Instead of doing this, modern file display programs either assume that their only job is to display the entire document (HTML, less, MS Word in draft mode) or only display optimally for a single page size which almost no users have on their monitors (Acrobat, Word in page preview, ghostscript).
This IBM server is interesting because it forces a current format to be reasonably presented on multiple device -- or window -- sizes. It doesn't remove the need for a real document reader, but it sure is better than we've had before.
-Billy
What this may do (I couldn't tell from the article) is clean up dirty HTML to make it portable. If so, then yes, it's a fairly clever little piece of software.
It's not just limited to HTML, either, and may take input in a number of different formats (Word, PDF, SGML, XML, more?). The thing they have to ensure is that their transcoding backbone is extensible enough to cover all possiblities. If they fall into the trap of aiming for the lowest common denominator, it'll be doomed. Hopefully, IBM are smarter than that...
"The invisible and the non-existent look very much alike." -- Delos B. McKown
There've been a few posts on this topic already, and they seem to be headed only down one path from this... "html blah blah blah". Well, yeah that is one path this could take; but not the only, and in fact not the most important.
...
/. on one of those things... trust me when I say the experience sucks rotten eggs.
... just stop and consider the sheer volume that is ... the largest computer company in the WORLD needs to *overnight* revamp their entire site. The process took months to pull off, with entire teams of managers herding the cats, er um... designers, around to get it all accomplished on schedule and make the release date. Every page was copied to an internal server and modified with automated tooling, then every update that was made outside, got mirrored inside untill FINALLY, one night all the server masters did a big remount and moved all that content out to the public. You can still see the results of this on many of thier pages by viewing the source and looking for html comments like this:
... but not both ... and all three options are destroying my formating ... and Rob wouldn't give me ampersand-l-t-semicolon or ampersand-g-t-semicolon in HTML markup when I asked a few months ago... hhrmmm... let's see what I can do with plain old ascii...... well, after several trips through the preview button and a lot of reworking this looks better...it still looks like crap, and I've now spent more time on FORMAT than on CONTENT... ##*^_@&^!)&@$%^!#)&^$#^$ HTML
Browsers are *one* target recipient, but by no means the ONLY one... palm pilots for example have very little use for full blown HTML 3.x - let alone CSS and Embeded frames, but this technology can target them*. [ *note: I am assuming that this is the same technology that was demonstrated by the SanFrancisco project at javaOne this past June, where both a palm pilot and a browser recieved the same content tailored to their UI and ran the same application logic. If it is then what it can really do will blow your socks off.... if it isn't then I can't wait to see what Research has up it's sleave. ('cause ya's just KNOW us developers don't get license to play with stuff this cool on corp's time...). ]

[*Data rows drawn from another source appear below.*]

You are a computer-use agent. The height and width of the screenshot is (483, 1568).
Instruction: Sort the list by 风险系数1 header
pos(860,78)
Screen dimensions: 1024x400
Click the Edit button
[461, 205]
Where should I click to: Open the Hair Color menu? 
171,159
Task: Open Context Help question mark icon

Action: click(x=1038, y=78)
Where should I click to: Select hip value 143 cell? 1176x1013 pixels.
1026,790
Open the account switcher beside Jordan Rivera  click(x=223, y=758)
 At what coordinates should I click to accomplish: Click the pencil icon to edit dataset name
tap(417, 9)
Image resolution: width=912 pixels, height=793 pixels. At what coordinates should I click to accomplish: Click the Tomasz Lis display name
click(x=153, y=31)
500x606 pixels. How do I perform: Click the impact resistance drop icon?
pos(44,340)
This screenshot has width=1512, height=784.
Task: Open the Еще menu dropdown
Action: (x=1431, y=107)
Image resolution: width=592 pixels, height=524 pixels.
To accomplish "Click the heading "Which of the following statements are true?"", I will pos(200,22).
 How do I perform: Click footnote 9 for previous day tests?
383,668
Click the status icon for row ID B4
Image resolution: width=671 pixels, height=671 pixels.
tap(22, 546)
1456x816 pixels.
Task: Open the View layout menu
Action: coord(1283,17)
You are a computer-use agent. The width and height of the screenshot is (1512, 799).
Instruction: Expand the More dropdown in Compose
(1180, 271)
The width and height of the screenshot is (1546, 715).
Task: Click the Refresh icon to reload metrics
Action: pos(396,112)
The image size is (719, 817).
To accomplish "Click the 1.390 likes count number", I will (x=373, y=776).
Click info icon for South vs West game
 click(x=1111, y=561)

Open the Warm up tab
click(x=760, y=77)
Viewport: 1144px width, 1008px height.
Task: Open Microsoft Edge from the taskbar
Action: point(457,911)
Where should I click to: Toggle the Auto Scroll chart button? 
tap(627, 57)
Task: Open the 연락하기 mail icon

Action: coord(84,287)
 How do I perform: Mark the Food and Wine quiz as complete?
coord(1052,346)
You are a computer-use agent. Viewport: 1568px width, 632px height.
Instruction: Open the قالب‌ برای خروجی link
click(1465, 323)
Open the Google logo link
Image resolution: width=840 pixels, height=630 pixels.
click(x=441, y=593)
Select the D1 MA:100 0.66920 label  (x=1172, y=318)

Think about this as an *Information Developer* (not an HTML developer, or a "webdesigner")... what do you really want to accomplish? Seperation of content from format? Yes. Targeted formating for a wide variety of presentation systems? Yes! Maintenance of sanity in the process? YES!
OK, so let's play a hypothetical... you need to put up a simple content component (the building block of a larger information presentation). Let's say you want this component to be called a slashdot poll. So you script up the first polls content:
[topic name="best PHB tormentor"
code="phbtorm"
choice1="frabble-do-hickie"
choice2="whakka-loofla"
choice3="nimrod-doodle"
choice4="source code to current project"]
(yeah, totally made up grammer... I'm sure it doesn't look anything like that.)
then you write the first conversion sheet, with a target of text/html
[b]Slashdot Poll[/b]
[FORM action="http://slashdot.org/pollBooth.pl"]
[B]$name[/B][BR]
[INPUT type=hidden name=topic value=$code]
[INPUT type=radio name=aid value=1]$choice1[BR]
[INPUT type=radio name=aid value=2]$choice2[BR]
[INPUT type=radio name=aid value=3]$choice3[BR]
[INPUT type=radio name=aid value=4]$choice4[BR]
[INPUT type=submit value=Vote>[/FORM]
of course you'd really need a lot more (just look at what really is wrapping up the poll) and also be a tad more generic so that you could have a counter that says how many options, and a loop to ittereate and build the form and all that presentation gorp that means nothing to INFORMATION DEVELOPERS. Then you'd turn around and create a second conversion sheet that tells your phonemail system how to present this as a VRS. "Today's slash dot poll is $name. Press or say one for $choice1. Press or say two for $choice2. [...]" (I can already hear the voice of Stephen Halking asking what the past tense of ping is....)
Now once you've written all those conversion sheets, you're done with them. (unless you want to change you display style for a given target) From then on you can update your information in one form and gaurentee that it will be "properly" presented in all your target platforms.
Some of you may start down that tired old line that this is what HTML is for, and that new features like CSS give you this. Well yeah, HTML _was_intended_ for this kind of thing - then the "webdesigners" got their hands on it. At that point you have to resort to half assed hacks like CSS to even attempt to preserve the format independent nature of any SGML.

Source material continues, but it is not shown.